Banking Malware is Evolving

TrickBot and IcedID were two other banking malware families that were highly active over the third quarter. TrickBot, while initially only functioning as a banking trojan, has begun to evolve its capabilities, making it a more persistent threat. There were several new iterations of TrickBot that were observed, one of which employed a spamming module to gain access to systems and steal data. Another variation of the malware was equipped with a module for stealing credentials, autofill data and other information from an infected host.

IcedID, while still a relatively new trojan, has enormous threat potential within the financial sector. This is because the malware is constantly evolving, making it incredibly difficult for security teams to detect and manage. Initially, IcedID worked by infecting itself on browsers and manipulating traffic to steal bank account information. However, recent variants of the malware are able to do more than just steal data. Fortinet research conducted on the malware in June revealed that it is now able to deliver a TrickBot payload and, presumably, other payloads as well.

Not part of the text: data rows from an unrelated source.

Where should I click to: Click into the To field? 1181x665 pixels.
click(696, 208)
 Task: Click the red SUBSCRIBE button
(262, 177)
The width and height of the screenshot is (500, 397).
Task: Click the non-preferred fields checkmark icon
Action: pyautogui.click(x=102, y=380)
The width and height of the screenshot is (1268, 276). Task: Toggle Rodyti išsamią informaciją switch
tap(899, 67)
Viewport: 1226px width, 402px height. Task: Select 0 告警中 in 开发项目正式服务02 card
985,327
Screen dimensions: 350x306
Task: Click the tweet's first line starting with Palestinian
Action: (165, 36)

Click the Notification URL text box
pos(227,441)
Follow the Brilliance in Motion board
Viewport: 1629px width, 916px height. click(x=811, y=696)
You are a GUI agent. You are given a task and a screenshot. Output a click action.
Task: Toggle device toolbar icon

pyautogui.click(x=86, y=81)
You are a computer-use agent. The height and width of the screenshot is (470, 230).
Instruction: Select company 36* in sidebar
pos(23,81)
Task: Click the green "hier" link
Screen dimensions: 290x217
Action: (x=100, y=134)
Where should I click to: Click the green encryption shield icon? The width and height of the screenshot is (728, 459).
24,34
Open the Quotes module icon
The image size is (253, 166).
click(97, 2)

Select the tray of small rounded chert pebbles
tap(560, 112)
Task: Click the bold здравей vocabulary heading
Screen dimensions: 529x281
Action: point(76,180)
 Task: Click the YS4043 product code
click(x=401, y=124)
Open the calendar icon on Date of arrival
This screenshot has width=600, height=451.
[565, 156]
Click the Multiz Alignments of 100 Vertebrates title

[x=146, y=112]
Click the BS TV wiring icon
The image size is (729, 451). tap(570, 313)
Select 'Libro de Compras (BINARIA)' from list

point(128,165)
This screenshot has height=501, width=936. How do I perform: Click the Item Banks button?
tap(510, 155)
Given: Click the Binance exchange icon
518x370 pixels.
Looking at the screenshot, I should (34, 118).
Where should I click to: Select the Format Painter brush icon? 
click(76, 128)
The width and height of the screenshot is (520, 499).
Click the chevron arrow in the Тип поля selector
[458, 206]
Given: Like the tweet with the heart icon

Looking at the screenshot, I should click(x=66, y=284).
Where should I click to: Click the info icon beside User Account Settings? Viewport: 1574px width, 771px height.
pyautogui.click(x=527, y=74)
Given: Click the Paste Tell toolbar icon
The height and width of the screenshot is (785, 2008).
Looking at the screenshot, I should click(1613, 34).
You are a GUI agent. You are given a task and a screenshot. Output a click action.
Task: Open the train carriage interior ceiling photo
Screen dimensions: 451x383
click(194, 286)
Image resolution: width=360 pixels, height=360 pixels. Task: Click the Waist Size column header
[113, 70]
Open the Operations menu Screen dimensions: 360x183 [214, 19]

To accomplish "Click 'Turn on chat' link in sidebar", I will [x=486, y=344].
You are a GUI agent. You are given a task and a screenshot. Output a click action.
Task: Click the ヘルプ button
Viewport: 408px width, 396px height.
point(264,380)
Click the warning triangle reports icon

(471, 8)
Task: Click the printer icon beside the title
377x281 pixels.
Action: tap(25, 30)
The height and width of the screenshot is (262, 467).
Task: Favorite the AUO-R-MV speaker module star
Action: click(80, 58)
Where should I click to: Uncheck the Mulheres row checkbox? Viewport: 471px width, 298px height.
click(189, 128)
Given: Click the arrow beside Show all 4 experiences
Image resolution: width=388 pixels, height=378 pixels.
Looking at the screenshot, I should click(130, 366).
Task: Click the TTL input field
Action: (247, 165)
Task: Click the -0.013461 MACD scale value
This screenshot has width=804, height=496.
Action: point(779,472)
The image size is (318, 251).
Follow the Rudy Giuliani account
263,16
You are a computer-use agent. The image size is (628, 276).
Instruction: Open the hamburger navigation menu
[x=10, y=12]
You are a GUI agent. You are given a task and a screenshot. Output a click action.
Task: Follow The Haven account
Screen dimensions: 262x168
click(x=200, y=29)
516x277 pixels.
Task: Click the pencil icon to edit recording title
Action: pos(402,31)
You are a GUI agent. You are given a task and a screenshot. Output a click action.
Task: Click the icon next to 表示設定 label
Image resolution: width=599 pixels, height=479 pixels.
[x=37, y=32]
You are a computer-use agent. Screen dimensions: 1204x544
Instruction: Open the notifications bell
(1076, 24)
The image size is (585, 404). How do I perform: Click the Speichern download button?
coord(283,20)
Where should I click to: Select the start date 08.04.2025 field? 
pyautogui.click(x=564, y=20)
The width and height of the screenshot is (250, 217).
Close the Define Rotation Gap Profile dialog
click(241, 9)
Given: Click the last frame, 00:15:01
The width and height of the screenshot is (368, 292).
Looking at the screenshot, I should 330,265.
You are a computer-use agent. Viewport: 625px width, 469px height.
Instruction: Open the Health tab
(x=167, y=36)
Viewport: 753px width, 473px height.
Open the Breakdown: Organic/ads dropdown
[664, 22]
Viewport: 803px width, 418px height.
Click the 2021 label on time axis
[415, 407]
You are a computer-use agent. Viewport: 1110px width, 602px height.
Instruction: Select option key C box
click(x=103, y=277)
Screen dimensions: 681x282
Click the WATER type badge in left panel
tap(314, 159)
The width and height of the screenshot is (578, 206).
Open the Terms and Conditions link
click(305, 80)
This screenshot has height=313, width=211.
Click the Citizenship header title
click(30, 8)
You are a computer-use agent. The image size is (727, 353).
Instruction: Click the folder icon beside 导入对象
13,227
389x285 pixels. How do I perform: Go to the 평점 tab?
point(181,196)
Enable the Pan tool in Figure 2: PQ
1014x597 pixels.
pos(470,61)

The evolution of these malware variants targeting the financial sector highlights how important having actionable threat intelligence is when creating secure infrastructures. The ever-growing threat they pose to the financial services industry must not be understated, and in order for organizations to protect their data, they must constantly monitor the latest iterations of each of these banking trojans.

Final Thoughts

Cybercriminals are continually modifying their attack techniques to not only improve the accuracy of attacks but to better exploit the digital transformation efforts of their targeted organizations. Their goal is to deliver more effective and malicious payloads, as well as use advanced techniques to evade detection. In order to protect against this, financial institutions must rely on threat intelligence, as it will enhance their ability to thwart potential attacks and keep their critical data secure. This must be combined with a security-driven networking strategy to ensure that none of their efforts to meet evolving consumer demands ever puts themselves or their customers at risk.